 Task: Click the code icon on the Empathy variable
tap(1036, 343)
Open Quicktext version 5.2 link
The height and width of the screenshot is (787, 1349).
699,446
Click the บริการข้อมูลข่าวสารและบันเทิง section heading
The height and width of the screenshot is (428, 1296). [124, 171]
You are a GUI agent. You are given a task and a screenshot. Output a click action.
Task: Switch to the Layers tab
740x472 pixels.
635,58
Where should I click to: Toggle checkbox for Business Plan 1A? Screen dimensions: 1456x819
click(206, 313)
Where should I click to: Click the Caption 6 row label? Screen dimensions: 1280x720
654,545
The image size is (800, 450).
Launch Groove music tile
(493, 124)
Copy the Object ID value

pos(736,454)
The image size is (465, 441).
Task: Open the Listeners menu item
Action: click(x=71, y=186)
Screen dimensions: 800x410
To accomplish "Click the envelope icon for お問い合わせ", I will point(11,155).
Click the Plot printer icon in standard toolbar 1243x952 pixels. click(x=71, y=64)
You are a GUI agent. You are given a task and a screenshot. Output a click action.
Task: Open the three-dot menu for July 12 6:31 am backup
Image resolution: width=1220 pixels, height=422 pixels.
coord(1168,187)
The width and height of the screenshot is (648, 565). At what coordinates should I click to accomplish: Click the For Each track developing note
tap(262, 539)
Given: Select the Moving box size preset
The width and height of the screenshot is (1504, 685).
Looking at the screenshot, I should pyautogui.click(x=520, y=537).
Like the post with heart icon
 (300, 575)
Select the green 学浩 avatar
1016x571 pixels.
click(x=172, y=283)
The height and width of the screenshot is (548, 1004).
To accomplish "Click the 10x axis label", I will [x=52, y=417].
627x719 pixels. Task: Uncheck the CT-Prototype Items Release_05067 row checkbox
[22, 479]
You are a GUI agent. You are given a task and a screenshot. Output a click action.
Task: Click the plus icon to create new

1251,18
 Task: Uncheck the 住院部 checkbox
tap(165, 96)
::::::
# PROBLEM:
From the first line through the last, give the data above again exactly.

# RESULT OF THIS EXERCISE:
 Task: Click the code icon on the Empathy variable
tap(1036, 343)
Open Quicktext version 5.2 link
The height and width of the screenshot is (787, 1349).
699,446
Click the บริการข้อมูลข่าวสารและบันเทิง section heading
The height and width of the screenshot is (428, 1296). [124, 171]
You are a GUI agent. You are given a task and a screenshot. Output a click action.
Task: Switch to the Layers tab
740x472 pixels.
635,58
Where should I click to: Toggle checkbox for Business Plan 1A? Screen dimensions: 1456x819
click(206, 313)
Where should I click to: Click the Caption 6 row label? Screen dimensions: 1280x720
654,545
The image size is (800, 450).
Launch Groove music tile
(493, 124)
Copy the Object ID value

pos(736,454)
The image size is (465, 441).
Task: Open the Listeners menu item
Action: click(x=71, y=186)
Screen dimensions: 800x410
To accomplish "Click the envelope icon for お問い合わせ", I will point(11,155).
Click the Plot printer icon in standard toolbar 1243x952 pixels. click(x=71, y=64)
You are a GUI agent. You are given a task and a screenshot. Output a click action.
Task: Open the three-dot menu for July 12 6:31 am backup
Image resolution: width=1220 pixels, height=422 pixels.
coord(1168,187)
The width and height of the screenshot is (648, 565). At what coordinates should I click to accomplish: Click the For Each track developing note
tap(262, 539)
Given: Select the Moving box size preset
The width and height of the screenshot is (1504, 685).
Looking at the screenshot, I should pyautogui.click(x=520, y=537).
Like the post with heart icon
 (300, 575)
Select the green 学浩 avatar
1016x571 pixels.
click(x=172, y=283)
The height and width of the screenshot is (548, 1004).
To accomplish "Click the 10x axis label", I will [x=52, y=417].
627x719 pixels. Task: Uncheck the CT-Prototype Items Release_05067 row checkbox
[22, 479]
You are a GUI agent. You are given a task and a screenshot. Output a click action.
Task: Click the plus icon to create new

1251,18
 Task: Uncheck the 住院部 checkbox
tap(165, 96)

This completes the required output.